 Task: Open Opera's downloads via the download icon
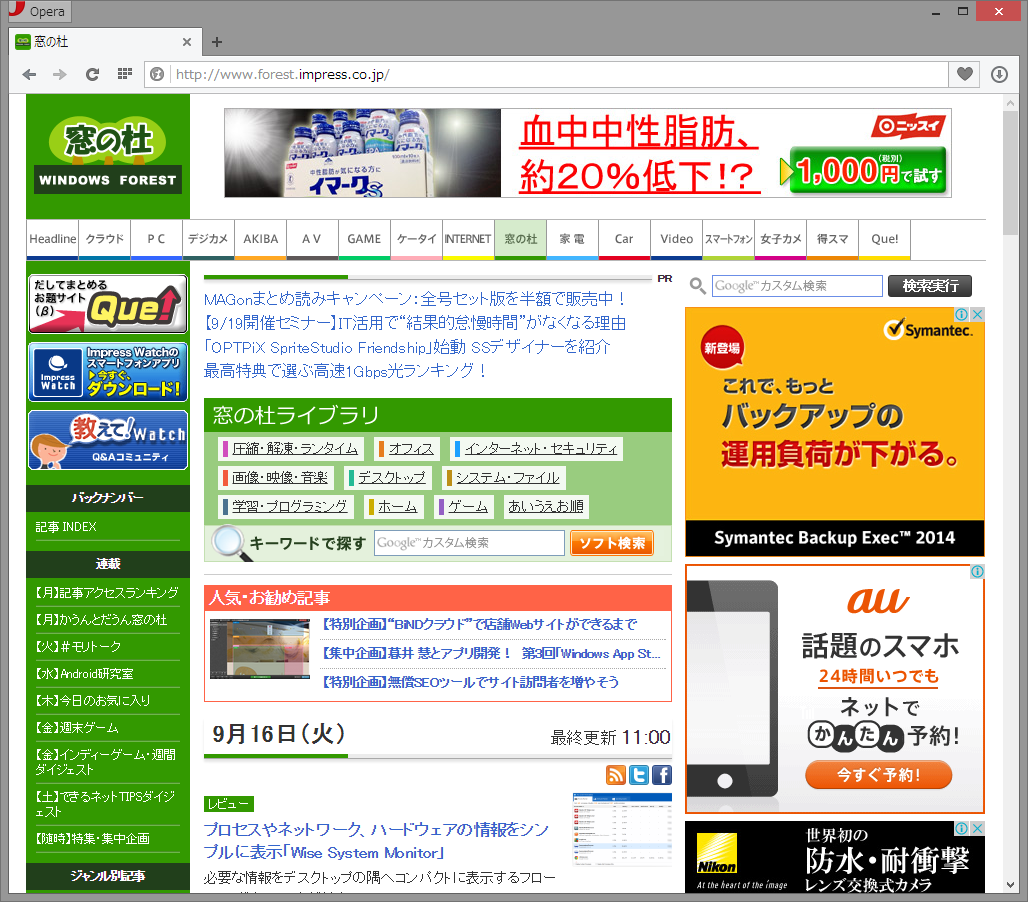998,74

==*==

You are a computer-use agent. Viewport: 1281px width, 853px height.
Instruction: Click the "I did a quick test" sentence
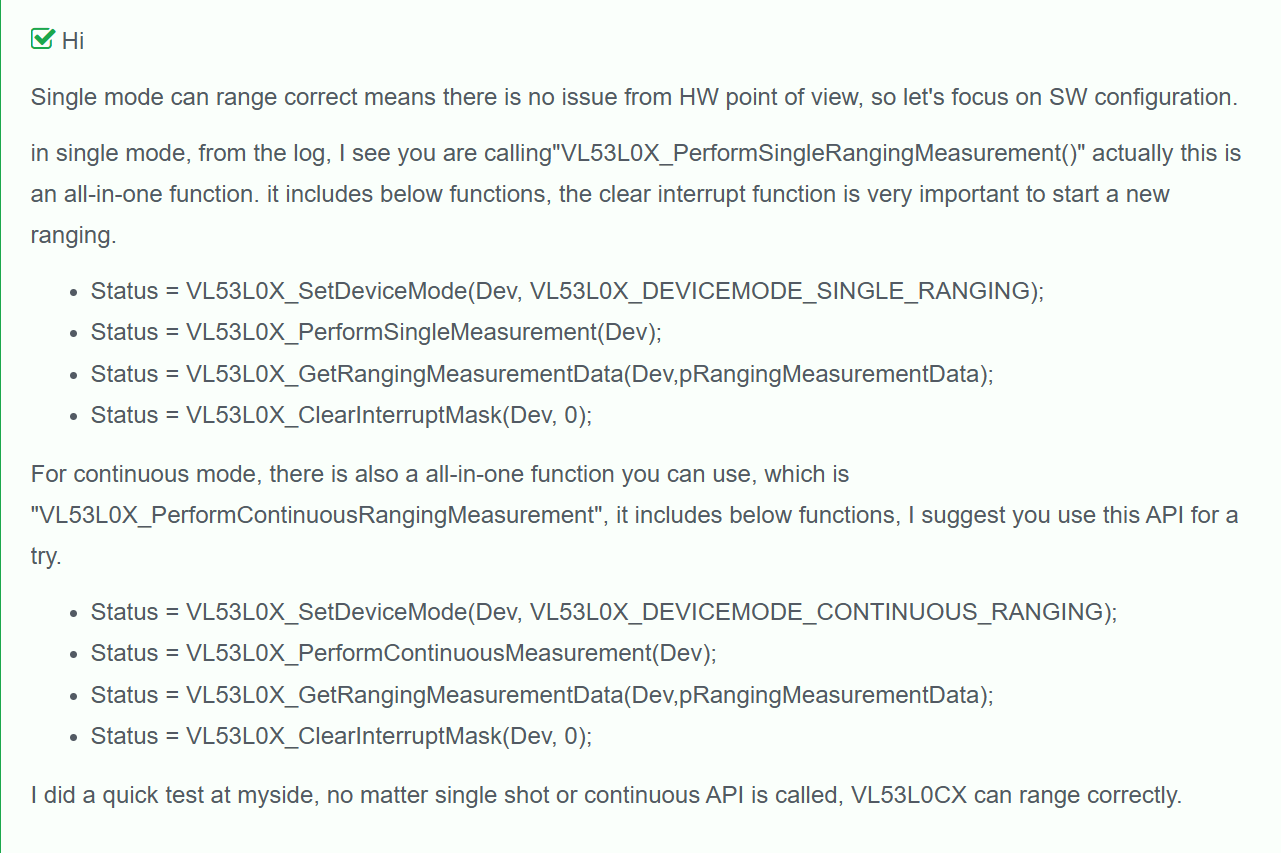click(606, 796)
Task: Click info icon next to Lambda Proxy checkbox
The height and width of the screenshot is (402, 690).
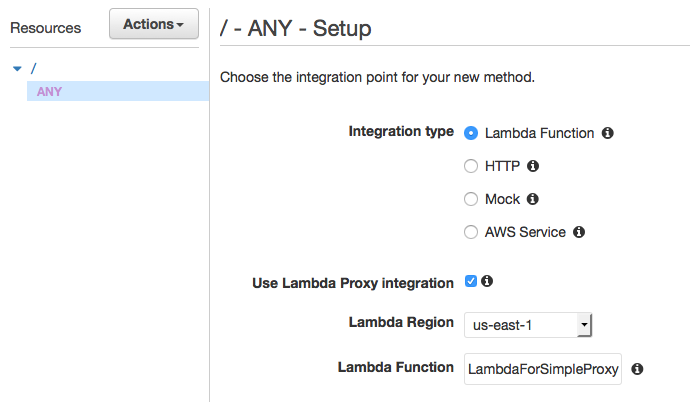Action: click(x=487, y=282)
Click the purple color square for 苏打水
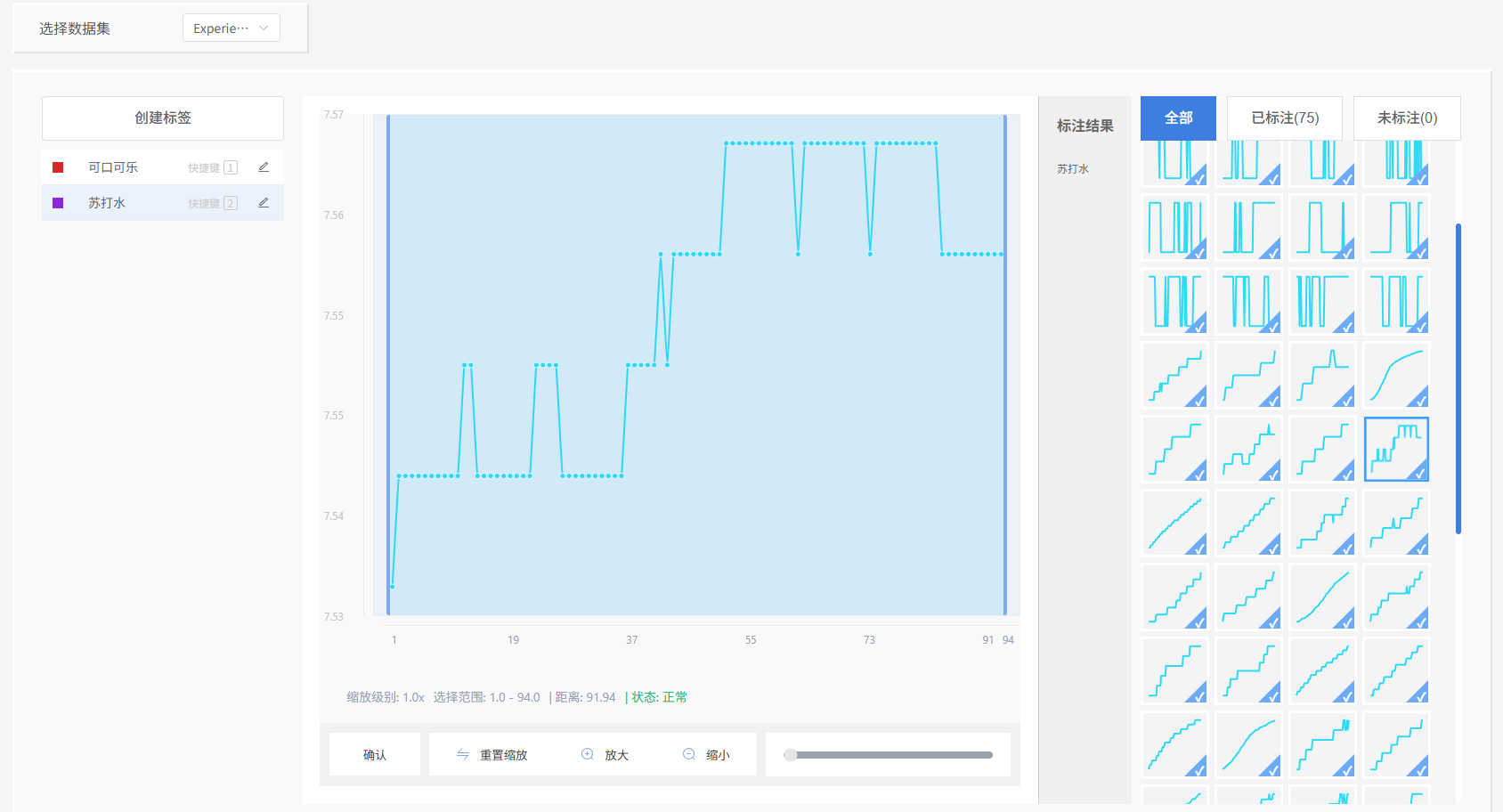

==*==

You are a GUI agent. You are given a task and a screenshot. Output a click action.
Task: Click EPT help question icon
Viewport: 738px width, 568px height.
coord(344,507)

==*==

▸ **What you will do**: Wherever the word "agent" occurs in a line of the listing, copy that line.

▸ **Worked solution**:
You are a computer-use agent. Viewport: 1281px width, 853px height.
You are a GUI agent. You are given a task and a screenshot. Output a click action.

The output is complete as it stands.